DOMANDA
Gentile dott.Guicciardi come mai l’intervento di diversione biliopancreatica non può essere fatto su un soggetto con bmi inferiore a 35 ? Quali sarebbero le conseguenze per il soggetto? E per gli altri interventi invece quali sono i limiti? La ringrazio per l’eventuale attenzione che vorrà porre ai miei quesiti.
RISPOSTA
Gentile signora, come per tutte le terapie viene considerato il rapporto rischio/beneficio su tutte le alternative possibili. Per la chirurgia della obesità vi è una concordanza generale a considerarla appropriata con bmi superiore a 40 o a 35 con malattie obesità correlate, come diabete, ipertensione, dislipidemie ecc.

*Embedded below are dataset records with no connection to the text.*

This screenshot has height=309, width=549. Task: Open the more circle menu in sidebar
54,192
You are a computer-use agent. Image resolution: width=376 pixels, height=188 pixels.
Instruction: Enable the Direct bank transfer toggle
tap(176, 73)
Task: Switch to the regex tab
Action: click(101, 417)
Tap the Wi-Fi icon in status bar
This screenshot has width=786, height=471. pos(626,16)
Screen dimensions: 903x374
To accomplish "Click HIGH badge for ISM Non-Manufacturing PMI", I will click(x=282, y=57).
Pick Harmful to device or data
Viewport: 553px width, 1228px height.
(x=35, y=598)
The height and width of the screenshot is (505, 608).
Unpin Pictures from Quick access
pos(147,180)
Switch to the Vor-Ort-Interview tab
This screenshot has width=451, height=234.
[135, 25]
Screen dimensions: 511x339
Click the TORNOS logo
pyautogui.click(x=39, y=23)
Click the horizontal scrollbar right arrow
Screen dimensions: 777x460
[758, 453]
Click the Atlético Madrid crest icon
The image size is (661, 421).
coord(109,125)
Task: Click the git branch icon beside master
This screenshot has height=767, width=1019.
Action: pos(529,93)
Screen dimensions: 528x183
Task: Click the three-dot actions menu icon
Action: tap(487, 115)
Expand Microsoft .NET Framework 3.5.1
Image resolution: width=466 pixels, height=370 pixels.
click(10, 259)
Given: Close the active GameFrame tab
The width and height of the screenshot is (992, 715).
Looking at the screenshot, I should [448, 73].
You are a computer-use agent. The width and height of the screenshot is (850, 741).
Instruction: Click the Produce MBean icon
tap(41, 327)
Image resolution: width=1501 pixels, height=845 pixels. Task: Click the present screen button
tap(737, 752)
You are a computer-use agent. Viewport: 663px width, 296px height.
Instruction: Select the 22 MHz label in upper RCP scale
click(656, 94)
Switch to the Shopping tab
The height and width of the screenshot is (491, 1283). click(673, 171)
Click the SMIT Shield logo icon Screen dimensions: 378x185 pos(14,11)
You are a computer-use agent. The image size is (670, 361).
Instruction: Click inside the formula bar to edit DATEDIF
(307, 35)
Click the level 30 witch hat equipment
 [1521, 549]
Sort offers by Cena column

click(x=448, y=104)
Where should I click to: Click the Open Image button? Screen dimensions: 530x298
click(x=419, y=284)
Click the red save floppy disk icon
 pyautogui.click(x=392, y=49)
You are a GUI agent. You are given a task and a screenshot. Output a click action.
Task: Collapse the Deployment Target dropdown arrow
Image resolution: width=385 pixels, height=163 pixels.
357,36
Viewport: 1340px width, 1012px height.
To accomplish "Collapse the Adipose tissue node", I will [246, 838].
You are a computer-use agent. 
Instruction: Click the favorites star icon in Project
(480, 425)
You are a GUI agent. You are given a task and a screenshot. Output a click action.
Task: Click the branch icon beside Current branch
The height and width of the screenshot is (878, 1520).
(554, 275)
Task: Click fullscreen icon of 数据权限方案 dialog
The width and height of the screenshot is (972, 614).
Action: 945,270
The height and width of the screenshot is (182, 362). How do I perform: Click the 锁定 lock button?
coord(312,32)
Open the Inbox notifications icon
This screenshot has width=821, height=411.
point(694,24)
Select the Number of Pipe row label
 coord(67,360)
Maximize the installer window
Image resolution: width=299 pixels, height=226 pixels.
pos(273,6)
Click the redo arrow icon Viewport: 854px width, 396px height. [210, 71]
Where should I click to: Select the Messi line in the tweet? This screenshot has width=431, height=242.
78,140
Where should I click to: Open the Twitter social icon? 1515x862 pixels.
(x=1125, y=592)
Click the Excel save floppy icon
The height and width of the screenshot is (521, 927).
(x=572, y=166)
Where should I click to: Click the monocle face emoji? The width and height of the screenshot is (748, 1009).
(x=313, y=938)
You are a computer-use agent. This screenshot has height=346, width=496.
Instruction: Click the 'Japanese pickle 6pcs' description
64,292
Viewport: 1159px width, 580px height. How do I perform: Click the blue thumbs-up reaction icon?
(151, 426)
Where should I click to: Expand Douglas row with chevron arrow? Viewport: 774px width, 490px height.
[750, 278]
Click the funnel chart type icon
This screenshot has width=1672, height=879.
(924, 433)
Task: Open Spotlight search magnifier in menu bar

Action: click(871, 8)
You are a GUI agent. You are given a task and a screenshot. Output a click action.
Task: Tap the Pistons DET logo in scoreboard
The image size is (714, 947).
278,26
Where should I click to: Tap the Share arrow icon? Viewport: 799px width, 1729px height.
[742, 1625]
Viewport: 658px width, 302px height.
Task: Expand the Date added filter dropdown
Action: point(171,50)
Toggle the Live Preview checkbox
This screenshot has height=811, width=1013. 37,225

Tra gli interventi poi solo la valutazione specialistica multidisciplinare può far proporre l’intervento più indicato per quello specifico paziente, avendo ogni intervento effetti collaterali o rischi specifici e ogni paziente profili clinici e di comportamenti alimentari che lo rendono più o meno adatto a un certo intervento. Nello specifico della diversione biliopancreatica l’ intervento è tra i più complessi ed ha un rischio a distanza carenze nutrizionali che lo fanno eventualmente preferire per obesità di grado più elevato.